PERSONAL LETTERS FROM WASHINGTON
If Taylor Swift were a verb, Republicans would be using it in every possible tense. If she were a perfume, it would be called “Obsession.” In the American right’s drift, the 34-year-old pop singer represents a singular kind of disturbance. Especially since she made the cover of the American weekly magazine Hour as the 2023 Person of the Year, confirming her unrivaled status. Her words are carefully studied, her company spied on, her outfits imitated. Swift is an artist whose voice carries far beyond her own repertoire.
She long stayed away from the political stage to avoid alienating any segment of her audience. But in 2018, she began to speak out in defense of sexual and racial minorities in her home state of Tennessee. In 2020, Swift expressed her support for the Biden-Harris ticket. “Under their leadership, I believe America has a chance to start the healing process it so desperately needs,” she explained. In late June 2022, the singer reacted strongly to the Supreme Court’s elimination of abortion as a constitutional right. “I’m absolutely terrified that this is where we are,” she wrote on https://twitter.com/taylorswift13/status/1540382753677627393?lang=fr two here 94.9 million followers. But apart from this periodic political advocacy, Swift has built her career on not offending any group.

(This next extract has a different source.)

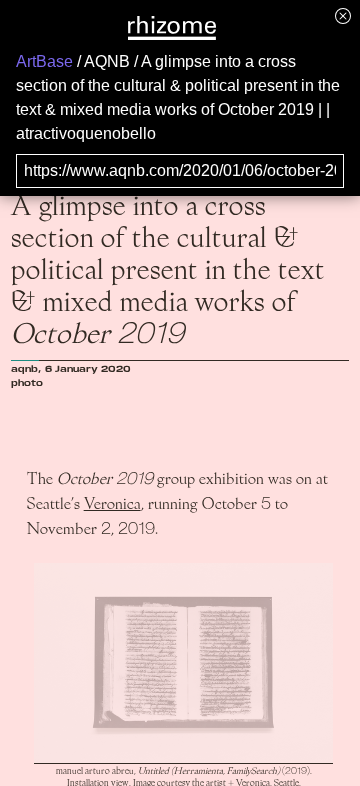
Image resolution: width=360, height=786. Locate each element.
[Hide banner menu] (343, 15)
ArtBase (44, 61)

As the country looks set for a rematch between Joe Biden and his predecessor, the singer has become more popular and influential than ever. Politics are far from being central to her life. She entertains and inspires tens of millions of “Swifties.” Her fans are almost equally male and female, 55% Democrats, three-quarters white and more than half of them live in the suburbs where the next presidential election could be decided, according to a Morning Consult poll conducted in March 2023.
The star’s Eras Tour has been an unbelievable success that even caused the online ticketing platform Ticketmaster to implode at its launch. In September, Swift called on her fans on her Instagram account – followed by 280 million users – to register to vote, prompting an immediate influx of 35,000 new young voters. Her romance with Travis Kelce, one of the star players of the Kansas City Chiefs American football team, captivated the entire tabloid and mainstream press.

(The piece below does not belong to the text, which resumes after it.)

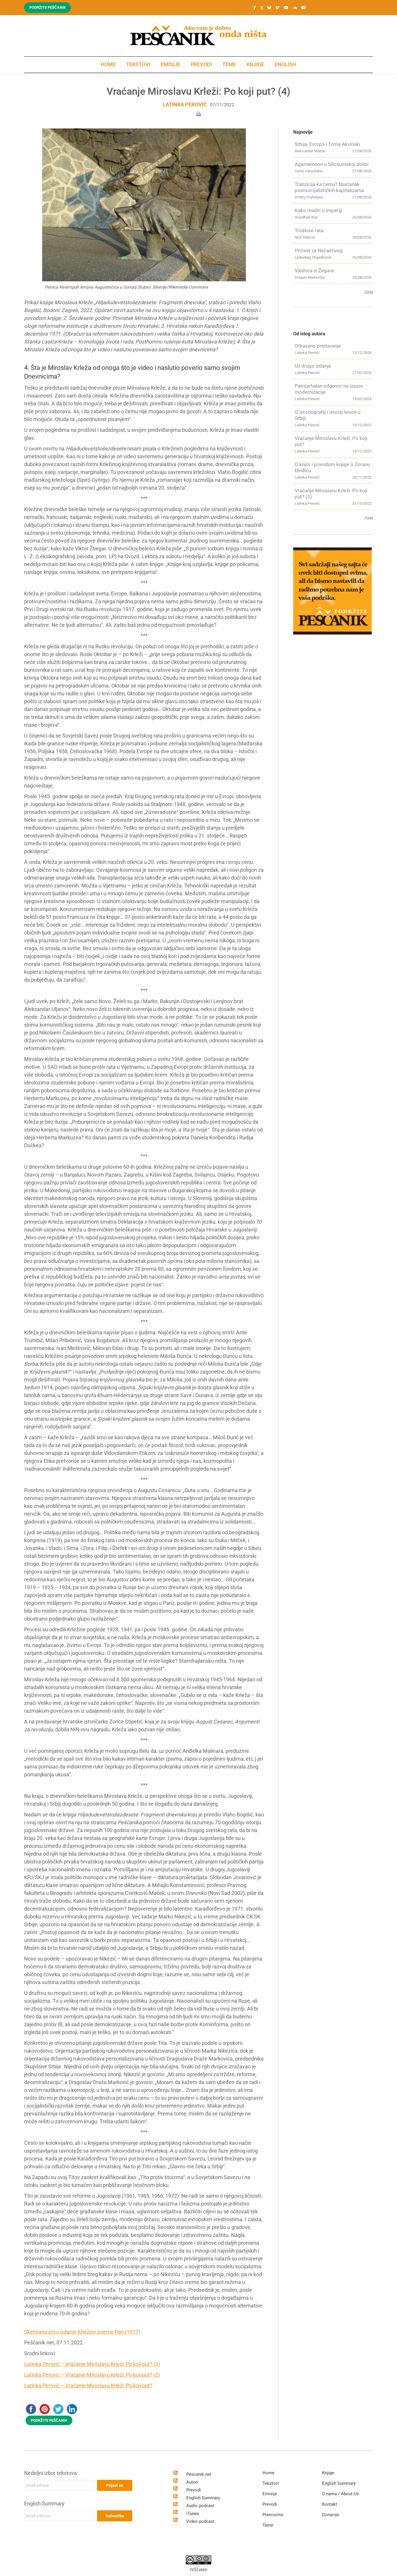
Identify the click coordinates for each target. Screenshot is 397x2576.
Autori (192, 2482)
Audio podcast (200, 2505)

Read more How Taylor Swift rose from ‘Miss Americana’ to global megastar
On January 28, Swift walked onto the field of the Baltimore, Maryland, stadium with her boyfriend, overjoyed, and kissed him in front of the cameras. The Chiefs had just secured their spot in the Super Bowl, which will pit them against the San Francisco 49ers on February 11. While the pictures of this cosmic love had the star’s fans hyperventilating, the MAGA (Make America Great Again) crowd stuck to its fundamentals: Several similar versions have been floating around: fake couple, sports manipulation and rigged presidential election. “What’s happening with Taylor Swift is not organic,” argued veteran Donald Trump adviser Stephen Miller on X in early December. “Is Taylor Swift a Pentagon asset?” asked a Fox News banner on January 9, while host Jesse Watters wondered who had asked the singer to tell young people to vote.